The Next Indonesia Corner

 

Prambanan is known locally as Roro Jonggrang, coming from the legend of the ‘slender virgin’. According to the legend once upon a time, there was a young and powerful man named Bandung Bondowoso. He wanted to marry a beautiful princess named Roro Jonggrang. Her father, the king, agreed and forced her to marry Bandung Bondowoso. Butm Sita did not love him yet could not refuse him.After careful consideration, she thought of a way to refuse Bondowoso, whose magical power was well-known. She decided she would agree but only if Bondowoso built 1,000 temples in one night before the break of dawn. She insisted that the work must be completed before the rooster crowed, something she believed was impossible. But with the help of genies and his own magical powers, Bondowoso managed to complete 999 temples. Panicked, Jonggrang told the women of her village to start pounding rice so that the rooster would wake up and begin to crow. When Bondowoso heard this he was deeply disappointed and wildly enraged. When he found out that Roro Jonggrang had made the roosters crow, he turned her into stone, The statue of a slender virgin graces the main Prambanan temple, while a group of temples nearby is called the Candi Sewu or the Thousand Temples.

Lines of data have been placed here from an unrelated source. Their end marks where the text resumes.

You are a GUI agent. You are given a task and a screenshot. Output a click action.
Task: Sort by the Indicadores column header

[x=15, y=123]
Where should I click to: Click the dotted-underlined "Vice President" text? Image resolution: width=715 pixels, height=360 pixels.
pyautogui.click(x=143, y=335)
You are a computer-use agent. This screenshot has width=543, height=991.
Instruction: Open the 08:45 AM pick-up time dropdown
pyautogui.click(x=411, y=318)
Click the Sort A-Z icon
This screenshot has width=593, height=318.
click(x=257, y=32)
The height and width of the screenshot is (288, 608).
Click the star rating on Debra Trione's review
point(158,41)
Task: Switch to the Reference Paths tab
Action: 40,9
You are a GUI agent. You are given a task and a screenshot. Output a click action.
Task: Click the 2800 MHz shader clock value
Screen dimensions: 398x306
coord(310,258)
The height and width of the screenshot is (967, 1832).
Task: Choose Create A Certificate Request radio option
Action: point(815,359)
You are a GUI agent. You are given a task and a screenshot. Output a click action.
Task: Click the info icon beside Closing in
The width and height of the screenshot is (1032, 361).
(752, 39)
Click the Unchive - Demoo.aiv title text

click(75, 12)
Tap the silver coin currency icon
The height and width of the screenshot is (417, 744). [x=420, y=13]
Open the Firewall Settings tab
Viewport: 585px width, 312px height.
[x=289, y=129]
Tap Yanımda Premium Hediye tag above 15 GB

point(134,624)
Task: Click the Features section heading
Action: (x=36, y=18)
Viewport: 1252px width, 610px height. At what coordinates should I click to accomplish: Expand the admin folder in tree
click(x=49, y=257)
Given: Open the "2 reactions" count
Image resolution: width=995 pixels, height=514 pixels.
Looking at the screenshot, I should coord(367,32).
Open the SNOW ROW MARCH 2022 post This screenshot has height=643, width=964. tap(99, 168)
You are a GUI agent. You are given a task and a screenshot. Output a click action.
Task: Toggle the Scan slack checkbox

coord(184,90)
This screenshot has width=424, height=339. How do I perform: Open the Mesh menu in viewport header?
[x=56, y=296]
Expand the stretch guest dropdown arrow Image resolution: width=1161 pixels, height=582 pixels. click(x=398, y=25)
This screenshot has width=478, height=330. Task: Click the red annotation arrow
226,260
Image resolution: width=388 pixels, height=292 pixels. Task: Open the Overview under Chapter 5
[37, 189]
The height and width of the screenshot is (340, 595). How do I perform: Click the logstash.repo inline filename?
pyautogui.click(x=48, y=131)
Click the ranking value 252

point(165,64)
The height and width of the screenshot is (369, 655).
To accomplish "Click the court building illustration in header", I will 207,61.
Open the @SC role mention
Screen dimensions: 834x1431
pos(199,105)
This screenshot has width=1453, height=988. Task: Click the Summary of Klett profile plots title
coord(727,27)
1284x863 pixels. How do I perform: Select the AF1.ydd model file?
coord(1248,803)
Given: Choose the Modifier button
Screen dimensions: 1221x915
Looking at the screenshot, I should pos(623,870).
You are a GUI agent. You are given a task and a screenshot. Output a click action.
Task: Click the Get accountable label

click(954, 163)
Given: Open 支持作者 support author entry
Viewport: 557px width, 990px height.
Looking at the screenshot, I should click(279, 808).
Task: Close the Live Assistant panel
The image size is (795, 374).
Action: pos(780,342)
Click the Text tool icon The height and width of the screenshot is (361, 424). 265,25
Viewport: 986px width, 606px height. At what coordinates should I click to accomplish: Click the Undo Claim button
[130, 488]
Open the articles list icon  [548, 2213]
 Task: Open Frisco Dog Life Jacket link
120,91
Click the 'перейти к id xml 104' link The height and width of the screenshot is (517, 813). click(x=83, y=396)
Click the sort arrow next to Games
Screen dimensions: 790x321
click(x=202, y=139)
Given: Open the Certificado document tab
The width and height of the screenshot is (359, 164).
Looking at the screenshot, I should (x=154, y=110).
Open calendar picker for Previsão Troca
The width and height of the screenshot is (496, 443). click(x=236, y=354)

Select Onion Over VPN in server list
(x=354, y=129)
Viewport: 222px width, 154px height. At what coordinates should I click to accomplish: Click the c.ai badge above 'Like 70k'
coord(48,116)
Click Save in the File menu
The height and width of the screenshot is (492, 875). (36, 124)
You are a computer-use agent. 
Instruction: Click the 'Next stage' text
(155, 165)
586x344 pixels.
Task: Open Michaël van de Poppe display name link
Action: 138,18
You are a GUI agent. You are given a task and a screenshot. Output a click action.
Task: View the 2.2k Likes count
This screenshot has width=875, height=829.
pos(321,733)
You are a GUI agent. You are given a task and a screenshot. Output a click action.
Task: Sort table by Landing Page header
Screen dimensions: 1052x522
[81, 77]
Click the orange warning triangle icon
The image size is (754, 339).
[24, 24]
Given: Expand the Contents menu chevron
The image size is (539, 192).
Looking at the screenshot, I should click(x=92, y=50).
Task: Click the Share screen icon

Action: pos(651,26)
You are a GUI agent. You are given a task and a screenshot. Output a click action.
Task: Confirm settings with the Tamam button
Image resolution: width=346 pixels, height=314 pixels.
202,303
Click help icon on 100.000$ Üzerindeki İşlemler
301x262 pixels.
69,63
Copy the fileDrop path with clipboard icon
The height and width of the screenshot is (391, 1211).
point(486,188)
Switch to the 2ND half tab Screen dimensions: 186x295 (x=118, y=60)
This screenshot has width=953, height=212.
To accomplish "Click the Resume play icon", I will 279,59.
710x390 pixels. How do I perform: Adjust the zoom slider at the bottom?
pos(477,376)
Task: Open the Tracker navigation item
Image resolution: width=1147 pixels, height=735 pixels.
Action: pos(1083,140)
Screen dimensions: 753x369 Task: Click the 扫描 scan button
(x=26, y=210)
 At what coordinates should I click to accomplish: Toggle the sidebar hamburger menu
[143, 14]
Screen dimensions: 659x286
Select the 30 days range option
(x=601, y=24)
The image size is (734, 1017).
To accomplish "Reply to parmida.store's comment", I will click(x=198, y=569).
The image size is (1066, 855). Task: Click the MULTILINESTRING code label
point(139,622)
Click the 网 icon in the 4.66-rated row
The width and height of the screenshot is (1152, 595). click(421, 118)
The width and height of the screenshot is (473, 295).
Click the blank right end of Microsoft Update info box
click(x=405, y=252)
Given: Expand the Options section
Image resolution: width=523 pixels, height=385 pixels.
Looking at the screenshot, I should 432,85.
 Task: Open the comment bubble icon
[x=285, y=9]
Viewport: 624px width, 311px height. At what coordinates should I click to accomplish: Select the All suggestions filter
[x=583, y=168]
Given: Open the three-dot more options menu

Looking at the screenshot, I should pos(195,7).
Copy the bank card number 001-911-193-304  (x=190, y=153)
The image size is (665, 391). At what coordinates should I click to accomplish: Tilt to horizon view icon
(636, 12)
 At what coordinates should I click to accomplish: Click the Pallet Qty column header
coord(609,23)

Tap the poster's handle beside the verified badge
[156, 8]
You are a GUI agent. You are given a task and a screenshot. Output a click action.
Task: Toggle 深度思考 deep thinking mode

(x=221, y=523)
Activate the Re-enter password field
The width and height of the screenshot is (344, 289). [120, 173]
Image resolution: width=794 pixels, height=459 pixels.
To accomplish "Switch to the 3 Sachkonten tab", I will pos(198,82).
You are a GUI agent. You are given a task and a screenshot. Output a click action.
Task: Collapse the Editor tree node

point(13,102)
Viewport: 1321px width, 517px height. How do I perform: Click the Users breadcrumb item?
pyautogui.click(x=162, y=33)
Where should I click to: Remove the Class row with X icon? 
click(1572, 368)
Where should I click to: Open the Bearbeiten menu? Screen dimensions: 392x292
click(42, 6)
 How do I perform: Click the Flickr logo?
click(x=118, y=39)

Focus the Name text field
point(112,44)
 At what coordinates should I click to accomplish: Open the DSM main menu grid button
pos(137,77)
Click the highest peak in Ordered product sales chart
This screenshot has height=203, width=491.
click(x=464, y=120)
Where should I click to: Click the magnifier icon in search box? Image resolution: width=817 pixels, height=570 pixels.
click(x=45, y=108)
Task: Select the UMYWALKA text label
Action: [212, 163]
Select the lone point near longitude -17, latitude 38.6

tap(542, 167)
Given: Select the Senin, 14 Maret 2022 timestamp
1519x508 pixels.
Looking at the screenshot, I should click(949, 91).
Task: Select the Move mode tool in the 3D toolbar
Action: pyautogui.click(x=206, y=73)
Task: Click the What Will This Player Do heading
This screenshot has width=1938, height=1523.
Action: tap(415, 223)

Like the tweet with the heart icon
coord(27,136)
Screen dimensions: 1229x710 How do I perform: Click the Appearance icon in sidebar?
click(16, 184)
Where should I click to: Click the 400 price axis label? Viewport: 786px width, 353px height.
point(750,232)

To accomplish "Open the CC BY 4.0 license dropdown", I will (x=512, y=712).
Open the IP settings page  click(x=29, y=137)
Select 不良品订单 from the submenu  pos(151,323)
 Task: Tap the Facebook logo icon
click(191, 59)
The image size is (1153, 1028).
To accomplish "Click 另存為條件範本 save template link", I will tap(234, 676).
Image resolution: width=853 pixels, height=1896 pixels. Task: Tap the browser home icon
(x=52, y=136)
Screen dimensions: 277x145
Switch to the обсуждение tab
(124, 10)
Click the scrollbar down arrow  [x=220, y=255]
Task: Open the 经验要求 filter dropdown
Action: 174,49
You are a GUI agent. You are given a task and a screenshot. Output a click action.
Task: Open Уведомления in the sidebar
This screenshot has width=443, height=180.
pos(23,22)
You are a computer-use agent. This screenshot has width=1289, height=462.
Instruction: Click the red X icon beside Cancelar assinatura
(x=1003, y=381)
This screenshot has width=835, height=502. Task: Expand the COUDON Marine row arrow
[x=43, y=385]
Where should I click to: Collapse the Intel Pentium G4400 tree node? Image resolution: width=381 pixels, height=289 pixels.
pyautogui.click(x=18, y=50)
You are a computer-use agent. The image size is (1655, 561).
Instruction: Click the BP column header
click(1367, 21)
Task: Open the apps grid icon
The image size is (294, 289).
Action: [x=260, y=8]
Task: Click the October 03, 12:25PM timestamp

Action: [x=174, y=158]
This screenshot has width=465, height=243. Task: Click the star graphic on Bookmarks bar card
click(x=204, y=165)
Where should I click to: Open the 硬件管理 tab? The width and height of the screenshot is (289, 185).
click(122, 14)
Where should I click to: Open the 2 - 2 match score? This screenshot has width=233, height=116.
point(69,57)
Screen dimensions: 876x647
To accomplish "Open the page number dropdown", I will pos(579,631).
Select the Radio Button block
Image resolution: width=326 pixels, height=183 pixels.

The temples at Prambanan were built in the 9th century. The biggest temple is dedicated to Shiva – the destroyer, and the two smaller ones which sit on its right and left are dedicated to Brahma -¬ the creator and Wisnhu – the sustainer. The tallest temple of Prambanan is a staggering 47 meters high. Its peak visible from far away and rises high above the ruins of the other temples. Most of the main temples collapsed during a major earthquake in the 16th century and the huge complex lie largely forgotten in the jungle.After hundreds of years of neglect, the Prambanan temple was rediscovered by CA Lons, a Dutchman, in 1733. Following the Anglo-Dutch Java War, Java was briefly under British administration from 1811 to 1816. In 1811, a surveyor working for Thomas Stamford Raffles came upon the ruins of Prambanan by pure chance. It is somewhat ironic that the very brief British rule of Java led to the re-discovery of both Borobudur and Prambanan. The British and Raffles were not in power in Java long enough to really do much about Prambanan though and looting became rife with Dutch residents adorning their gardens with priceless statues and local people taking foundation stones and using them as construction material. Proper restoration began only in 1930 and still continues today. Since then, this temple has been revitalized and today is widely regarded as the most beautiful and graceful Hindu temple in Indonesia.The grandeur, complexity, and integrated architectural concept of Prambanan makes this a truly amazing structure. As a unique cultural and architectural marvel, Prambanan was declared a World Heritage site in 1991 by UNESCO.